Happiness levels shift

14th March 2007

A new European study has tested the "happiness set point" theory, which suggests that people have a happiness set point, a natural level of happiness they gravitate to, despite temporary rises and falls in happiness.


Michigan State University professor Richard Lucas led the team which studied nearly 40,000 people in Germany and the UK over 21 and 14 years respectively.

The review, published in the April edition of Current Directions in Psychological Science, found that major life events such as getting divorced, losing a job, or becoming disabled could reset the happiness set point, at a higher or lower level than before.

"Happiness levels do change; adaptation is not inevitable; and life events do matter," Lucas said.

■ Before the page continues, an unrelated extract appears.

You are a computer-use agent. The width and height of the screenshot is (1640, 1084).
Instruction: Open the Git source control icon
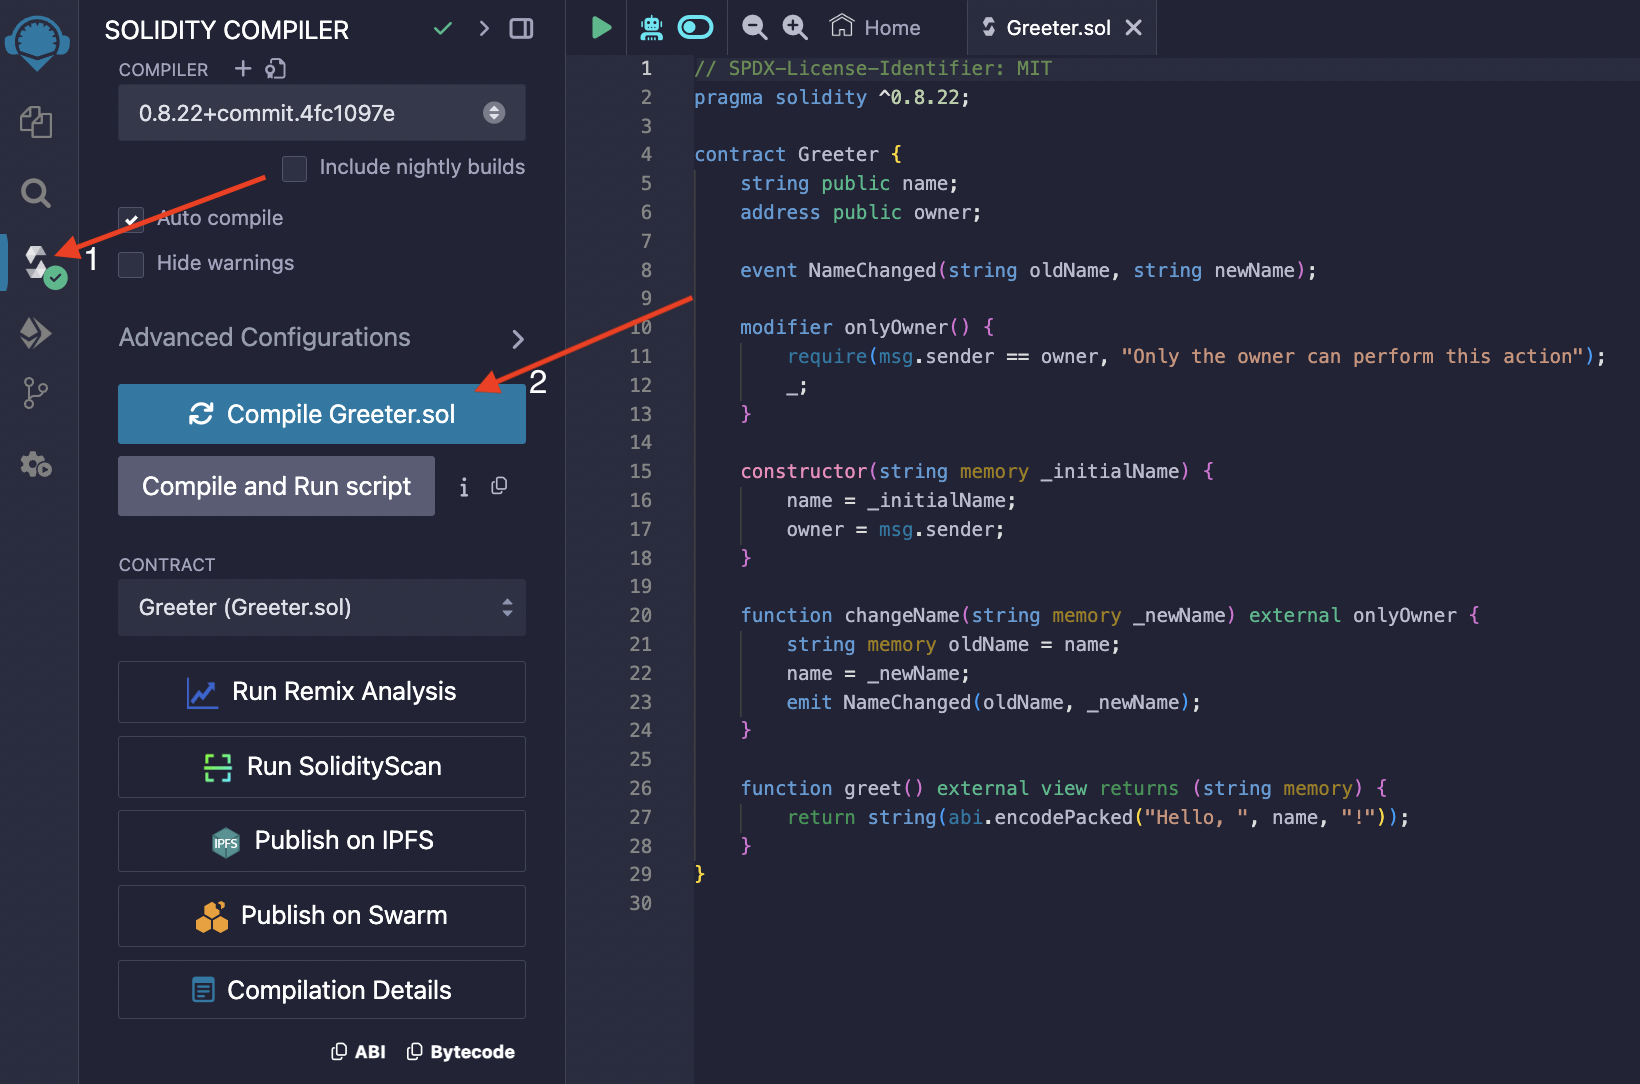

Shifts in happiness levels sometimes took many years and didn't always lead back to previous levels of life satisfaction, the study showed.

For instance, Lucas said it took about seven years after the death of a spouse for widows and widowers to return to the level of life satisfaction they had before their spouse died, while a boost in happiness that came with getting married often faded within a couple of years. This meant the partners returned to their previous levels of happiness, whatever they had been before the marriage.

Perhaps predictably, participants in the study reported a drop in life satisfaction after getting divorced or losing a job, and they didn't always bounce back to their previous level of life satisfaction after those events.

But ending an unhappy marriage or losing an unsatisfying job might, eventually, lead to higher satisfaction.

Lucas concluded that happiness was "moderately stable" over time but warned that people could still experience "large and lasting changes" in the feeling.